▶ Assignment: Look for "computer" in each line of the records, and copy the lines that have it.

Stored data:
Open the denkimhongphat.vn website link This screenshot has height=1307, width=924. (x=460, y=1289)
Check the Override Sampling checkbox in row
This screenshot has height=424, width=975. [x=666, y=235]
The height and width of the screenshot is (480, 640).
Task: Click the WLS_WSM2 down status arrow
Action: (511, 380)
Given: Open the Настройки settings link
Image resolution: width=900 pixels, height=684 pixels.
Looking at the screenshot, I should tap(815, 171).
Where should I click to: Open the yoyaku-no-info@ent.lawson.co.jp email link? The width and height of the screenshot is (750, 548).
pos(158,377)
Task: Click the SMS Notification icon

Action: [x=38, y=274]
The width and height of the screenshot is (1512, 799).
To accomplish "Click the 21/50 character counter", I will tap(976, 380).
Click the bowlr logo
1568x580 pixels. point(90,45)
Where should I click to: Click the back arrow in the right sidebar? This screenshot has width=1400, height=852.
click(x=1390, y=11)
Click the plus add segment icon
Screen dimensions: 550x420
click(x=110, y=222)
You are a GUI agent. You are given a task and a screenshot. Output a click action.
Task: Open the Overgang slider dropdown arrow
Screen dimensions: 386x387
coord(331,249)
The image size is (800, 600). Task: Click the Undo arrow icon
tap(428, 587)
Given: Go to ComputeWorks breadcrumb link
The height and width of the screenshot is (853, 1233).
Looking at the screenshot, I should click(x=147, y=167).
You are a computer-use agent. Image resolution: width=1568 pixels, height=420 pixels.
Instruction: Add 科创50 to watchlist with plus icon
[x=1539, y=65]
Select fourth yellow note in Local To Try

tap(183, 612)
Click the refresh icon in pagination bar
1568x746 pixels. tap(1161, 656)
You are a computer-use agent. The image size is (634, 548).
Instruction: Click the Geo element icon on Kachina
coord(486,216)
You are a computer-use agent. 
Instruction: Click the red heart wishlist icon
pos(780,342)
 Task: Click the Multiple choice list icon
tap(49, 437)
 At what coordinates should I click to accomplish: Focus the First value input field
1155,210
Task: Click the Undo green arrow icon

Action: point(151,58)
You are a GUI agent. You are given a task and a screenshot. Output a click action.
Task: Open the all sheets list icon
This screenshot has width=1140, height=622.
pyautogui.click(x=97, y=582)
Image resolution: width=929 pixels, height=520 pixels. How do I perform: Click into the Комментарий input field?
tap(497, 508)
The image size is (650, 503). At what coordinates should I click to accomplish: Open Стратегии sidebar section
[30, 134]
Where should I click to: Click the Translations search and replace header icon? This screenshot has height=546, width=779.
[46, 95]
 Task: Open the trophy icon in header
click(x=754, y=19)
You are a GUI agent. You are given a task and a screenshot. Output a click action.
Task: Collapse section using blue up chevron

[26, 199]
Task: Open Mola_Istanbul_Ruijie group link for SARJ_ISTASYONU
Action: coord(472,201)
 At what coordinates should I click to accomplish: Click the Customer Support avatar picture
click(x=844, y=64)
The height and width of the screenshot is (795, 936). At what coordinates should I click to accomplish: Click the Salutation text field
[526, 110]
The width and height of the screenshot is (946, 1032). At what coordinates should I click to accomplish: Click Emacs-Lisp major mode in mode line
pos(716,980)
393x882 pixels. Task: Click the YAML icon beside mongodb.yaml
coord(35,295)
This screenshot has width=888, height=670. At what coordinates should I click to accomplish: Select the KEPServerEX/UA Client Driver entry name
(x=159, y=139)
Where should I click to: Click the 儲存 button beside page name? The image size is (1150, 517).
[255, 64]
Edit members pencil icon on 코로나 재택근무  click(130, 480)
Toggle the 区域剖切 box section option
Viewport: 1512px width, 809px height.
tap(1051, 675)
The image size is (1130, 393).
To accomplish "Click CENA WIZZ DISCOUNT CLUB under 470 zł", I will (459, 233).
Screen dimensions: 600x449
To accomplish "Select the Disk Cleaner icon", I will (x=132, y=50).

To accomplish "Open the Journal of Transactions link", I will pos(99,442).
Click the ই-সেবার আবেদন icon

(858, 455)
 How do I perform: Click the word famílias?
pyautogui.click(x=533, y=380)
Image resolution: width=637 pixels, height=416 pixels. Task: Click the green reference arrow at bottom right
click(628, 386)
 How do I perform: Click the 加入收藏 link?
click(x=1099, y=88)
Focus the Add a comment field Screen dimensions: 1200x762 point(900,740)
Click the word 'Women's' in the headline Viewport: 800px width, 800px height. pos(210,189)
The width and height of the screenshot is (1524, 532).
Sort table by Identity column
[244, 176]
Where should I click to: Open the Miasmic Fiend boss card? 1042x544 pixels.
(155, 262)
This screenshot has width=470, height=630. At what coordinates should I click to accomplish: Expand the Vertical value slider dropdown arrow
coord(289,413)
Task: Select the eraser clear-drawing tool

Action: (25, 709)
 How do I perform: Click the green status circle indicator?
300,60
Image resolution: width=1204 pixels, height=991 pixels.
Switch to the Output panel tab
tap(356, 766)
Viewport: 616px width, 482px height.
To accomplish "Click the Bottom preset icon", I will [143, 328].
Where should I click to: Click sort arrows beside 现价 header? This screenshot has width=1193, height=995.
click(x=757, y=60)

▶ Written solution:
You are a computer-use agent. Image resolution: width=1568 pixels, height=420 pixels.
You are a computer-use agent. The image size is (634, 548).
You are a computer-use agent. 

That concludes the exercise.